By gently belaboring technique, practice, and exercises, The Ode Less Travelled steers us confidently through an art form that appears far more daunting than it is. (Hint: it’s all about rhythm.)
When we want to describe anything technical in English we tend to use Greek. […] Metre can be reserved precisely to refer to the poetic technique of organising rhythm, while words like ‘beat’ and ‘flow’ and ‘pulse’ can be freed up for less technical, more subjective and personal uses.
Many wonderful books of poetry fill my shelves—these agents of pause and civility with the help of this superlative guide, I might begin to understand them or at least appreciate the difficult work that borne them. Any aspiring poet or reader of poetry should own this book, read it, and underline it thoroughly. (I feel sheepish not writing any of this advice in verse.)
American poet Laureate Mark Strand wrote “A poem encourages slowness, urges us to savor each word” in his study of poetry and poetic inventions. Fry agrees, “a poem can never be read too slowly.”
We have come to the end of our chapter on metrical modes. It is by no means complete. If you were (heaven forbid) to go no further with my book, I believe you would already be a much stronger and more confident poet for having read thus far.
In his memoir, The Fry Chronicles: An Autobiography, Fry says he is a born teacher. I would agree: his gift is duelling vulnerability and strength, intelligence and innocence, elitism and qualities of every-man.
I believe poetry is a primal impulse within us all. I believe we are all capable of it and furthermore that a small, often ignored corner of us positively yearns to try it. I believe our poetic impulse is blocked by the false belief that poetry might, on the one hand, be academic and technical and on the other formless and random.

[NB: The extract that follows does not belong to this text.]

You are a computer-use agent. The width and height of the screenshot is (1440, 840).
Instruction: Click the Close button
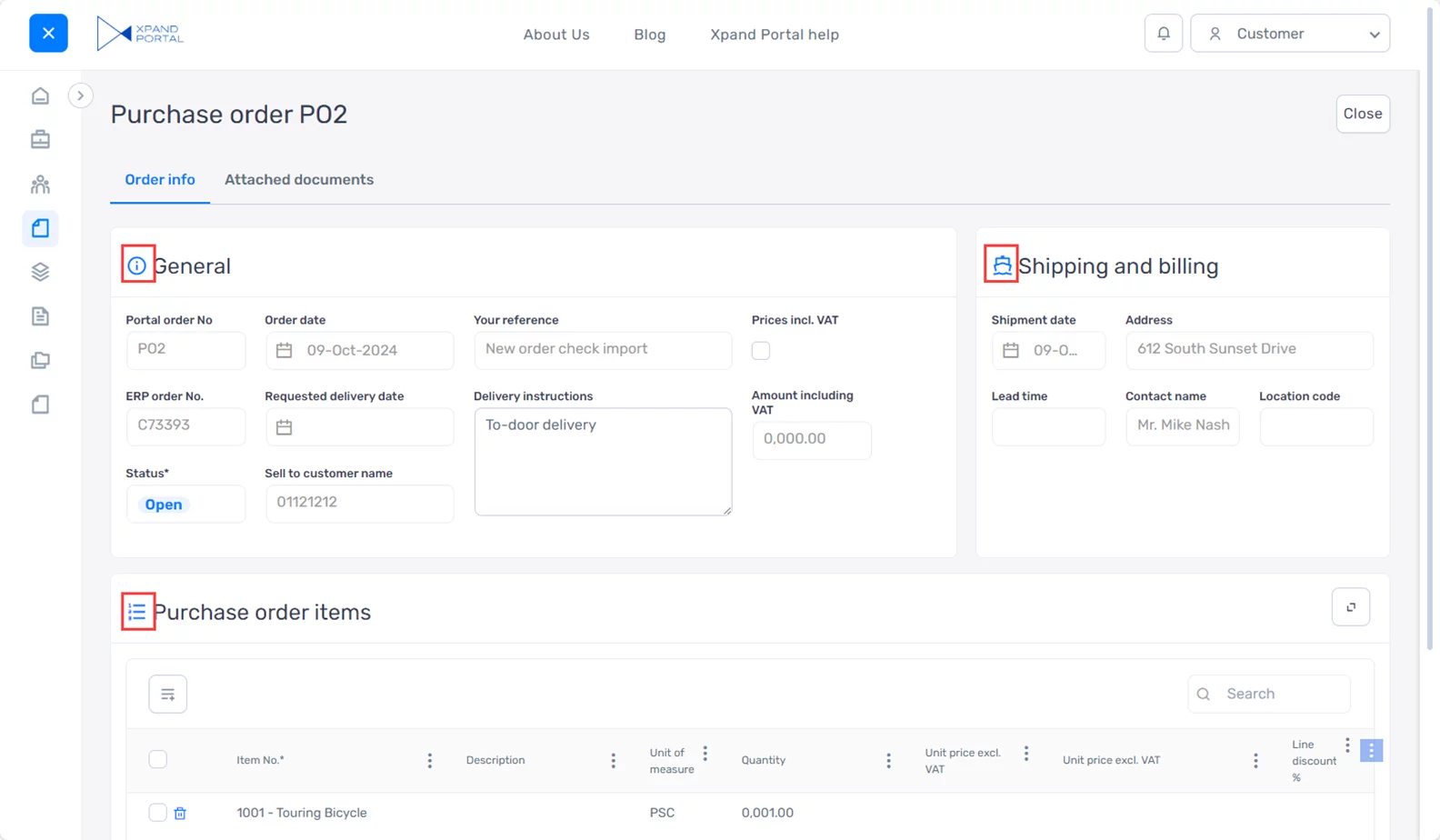tap(1362, 114)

Read Fry’s lovely Ode Less Travelled to help understand how the originality of the confessional poetry of Robert Lowell can be seen in contemporary verse of Rupi Kaur and Ocean Vuong, or how the immense longing and pain in Rimbaud’s “A Season in Hell” might be connected to the pulsing originality of Beat poet Allen Ginsberg. It’s all about rhythm.1
Poetry can comfort as well as discomfort. About how many things can we say that? Fry tips the balance towards comfort by extending understanding.